Por outro lado, em função da pandemia, foi emitida em 10 de setembro de 2020, uma nota do Ministério Público do Trabalho orientando para a proteção da saúde e demais direitos fundamentais dos trabalhadores em trabalho remoto ou home office, considerando desde aspectos ergonômicos (físicos e estruturais) até a saúde mental, que neste mesmo quadro conceitual, é um estado de bem estar no qual um indivíduo percebe suas próprias habilidades, pode lidar com os estresses cotidianos, pode trabalhar produtivamente e é capaz de contribuir para sua comunidade. Ainda, na busca de uma ética digital no relacionamento com os trabalhadores, procura-se preservar seu espaço de autonomia para realização de escolhas quanto à sua intimidade, privacidade e segurança pessoal e familiar. E a partir do momento que estes espaços passam a ser comparados, questionados, desconstruídos ou são motivos de piada, entre outros, passam a ser de certa maneira uma relação tóxica.

São questionamentos que somente ao longo do tempo serão possíveis de serem respondidos. Embora seja uma tendência, a invasão da privacidade pode também, permitir o ultrapassar da subjetividade do indivíduo. O questionamento então, seria, não se veio para ficar, mas, quais os impactos que serão sentidos ao longo do tempo? Até porque, a toxidade “mental” sentida não é demonstrada na mesma velocidade da fisiológica ou biológica.

É possível medir quanto a toxicidade mexe com a produtividade de um profissional, ele pode levar isso para casa e adoecer?

-=-=-

### Instrução de trabalho 1
No texto sobre o trabalho remoto, que capacidades do indivíduo compõem a definição de saúde mental?
### Instrução de trabalho 2
Como fica em inglês esta frase do texto sobre o trabalho remoto: "Até porque, a toxidade “mental” sentida não é demonstrada na mesma velocidade da fisiológica ou biológica."?
### Instrução de trabalho 3
Prossiga o texto sobre o trabalho remoto a partir da última frase apresentada.
Não é preciso consultar os registros.

Entradas de dados:
-=-=-

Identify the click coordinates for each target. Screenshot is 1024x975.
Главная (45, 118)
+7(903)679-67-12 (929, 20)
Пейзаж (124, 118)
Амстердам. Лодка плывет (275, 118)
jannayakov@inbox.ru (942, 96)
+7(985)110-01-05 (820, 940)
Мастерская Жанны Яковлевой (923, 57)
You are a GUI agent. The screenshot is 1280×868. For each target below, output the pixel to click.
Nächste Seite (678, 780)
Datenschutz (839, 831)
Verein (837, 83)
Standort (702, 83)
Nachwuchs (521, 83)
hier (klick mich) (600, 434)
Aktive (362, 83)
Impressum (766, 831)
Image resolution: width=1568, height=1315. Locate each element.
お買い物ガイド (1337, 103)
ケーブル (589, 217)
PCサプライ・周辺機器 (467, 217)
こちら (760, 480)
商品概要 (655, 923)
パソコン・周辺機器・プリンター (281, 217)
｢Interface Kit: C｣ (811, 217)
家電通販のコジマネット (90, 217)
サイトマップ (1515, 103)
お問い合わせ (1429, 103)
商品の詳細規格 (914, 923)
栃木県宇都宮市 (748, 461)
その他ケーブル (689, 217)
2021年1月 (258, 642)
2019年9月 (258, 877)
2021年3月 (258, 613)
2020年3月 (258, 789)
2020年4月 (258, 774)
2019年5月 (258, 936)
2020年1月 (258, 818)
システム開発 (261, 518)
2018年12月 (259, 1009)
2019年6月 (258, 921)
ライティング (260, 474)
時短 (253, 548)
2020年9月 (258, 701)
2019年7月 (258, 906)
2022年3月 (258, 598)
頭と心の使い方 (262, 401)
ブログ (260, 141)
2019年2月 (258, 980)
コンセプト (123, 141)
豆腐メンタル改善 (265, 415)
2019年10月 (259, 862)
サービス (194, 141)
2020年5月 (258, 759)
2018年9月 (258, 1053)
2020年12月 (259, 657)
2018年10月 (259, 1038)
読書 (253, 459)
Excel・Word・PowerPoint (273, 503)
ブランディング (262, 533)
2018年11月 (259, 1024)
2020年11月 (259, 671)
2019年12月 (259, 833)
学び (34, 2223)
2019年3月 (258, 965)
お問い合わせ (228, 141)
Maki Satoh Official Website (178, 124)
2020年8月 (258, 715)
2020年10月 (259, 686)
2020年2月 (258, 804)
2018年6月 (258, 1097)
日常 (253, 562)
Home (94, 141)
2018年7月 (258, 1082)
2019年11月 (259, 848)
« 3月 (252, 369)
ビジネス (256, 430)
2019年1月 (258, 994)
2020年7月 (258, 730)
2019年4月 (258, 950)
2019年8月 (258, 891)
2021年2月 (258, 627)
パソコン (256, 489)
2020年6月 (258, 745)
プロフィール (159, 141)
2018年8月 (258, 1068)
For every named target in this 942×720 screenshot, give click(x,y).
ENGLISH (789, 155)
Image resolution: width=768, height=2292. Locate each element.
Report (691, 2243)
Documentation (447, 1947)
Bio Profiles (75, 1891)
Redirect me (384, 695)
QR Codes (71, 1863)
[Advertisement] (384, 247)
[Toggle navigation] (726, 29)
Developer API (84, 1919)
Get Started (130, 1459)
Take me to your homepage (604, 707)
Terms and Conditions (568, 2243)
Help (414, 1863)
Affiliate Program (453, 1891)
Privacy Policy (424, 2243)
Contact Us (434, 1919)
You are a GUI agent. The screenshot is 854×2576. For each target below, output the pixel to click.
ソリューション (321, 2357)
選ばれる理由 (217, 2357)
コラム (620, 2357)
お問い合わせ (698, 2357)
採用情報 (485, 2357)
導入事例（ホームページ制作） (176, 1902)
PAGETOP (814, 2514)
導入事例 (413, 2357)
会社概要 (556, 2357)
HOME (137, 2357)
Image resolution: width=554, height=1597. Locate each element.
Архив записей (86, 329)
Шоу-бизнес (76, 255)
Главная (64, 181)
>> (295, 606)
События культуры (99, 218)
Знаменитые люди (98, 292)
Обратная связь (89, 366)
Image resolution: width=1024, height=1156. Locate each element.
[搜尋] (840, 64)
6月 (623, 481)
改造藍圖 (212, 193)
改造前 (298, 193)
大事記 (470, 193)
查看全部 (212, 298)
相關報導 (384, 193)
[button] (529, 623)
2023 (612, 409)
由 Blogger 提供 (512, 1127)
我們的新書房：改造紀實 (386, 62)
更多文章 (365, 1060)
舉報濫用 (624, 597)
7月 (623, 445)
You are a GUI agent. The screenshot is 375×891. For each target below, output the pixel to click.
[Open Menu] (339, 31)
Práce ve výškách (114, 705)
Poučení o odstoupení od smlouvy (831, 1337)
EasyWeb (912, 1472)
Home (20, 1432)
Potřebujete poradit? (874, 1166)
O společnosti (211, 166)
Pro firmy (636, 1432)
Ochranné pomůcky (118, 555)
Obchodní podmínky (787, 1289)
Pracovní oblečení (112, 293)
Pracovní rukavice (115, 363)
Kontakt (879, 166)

-=-=-

### Resposta 1
- Percebe suas próprias habilidades
- Pode lidar com os estresses cotidianos
- Pode trabalhar produtivamente
- É capaz de contribuir para sua comunidade

### Resposta 2
After all, the "mental" toxicity that is felt does not show itself at the same speed as physiological or biological toxicity.

### Resposta 3
Os indivíduos que trabalham em ambiente tóxicos, especialmente durante um longo período, começam a ter problemas de saúde como dificuldade para dormir e ganho de peso. Emocionalmente, o profissional pode ficar desanimado e até ter depressão (mais propriamente dito, o Burnout). Aqui, são fortes indícios da existência de certa toxidade. Além disto, como já citado, faltas, pedidos de demissão, insatisfação de clientes, aumento dos custos fixos e de retrabalho já acendem o farol “amarelo”. E toda essa insatisfação atinge diretamente o núcleo familiar, pois a presença destes fatores causa desânimo, irritabilidade nas atividades familiares, rispidez nas respostas, falta de diálogo, isolamento, baixa tolerância a fatores rotineiros e cotidianos daquela família,. E ainda agressividade, sentir-se angustiado, incompreendido, cansado, tornando-o mais irritável. Nos casos mais graves, impacta também na libido e desempenho sexual, principalmente em homens, haja vista que o estresse elevado também pode desencadear tais reações.

QUATRO LIVROS SOBRE O TEMA

- Podres de Mimados: As Consequências do Sentimentalismo Tóxico

Anthony Daniels

Editora: É Realizações, 2015

- Liderança Tóxica: Você é um líder contagiante ou contagioso?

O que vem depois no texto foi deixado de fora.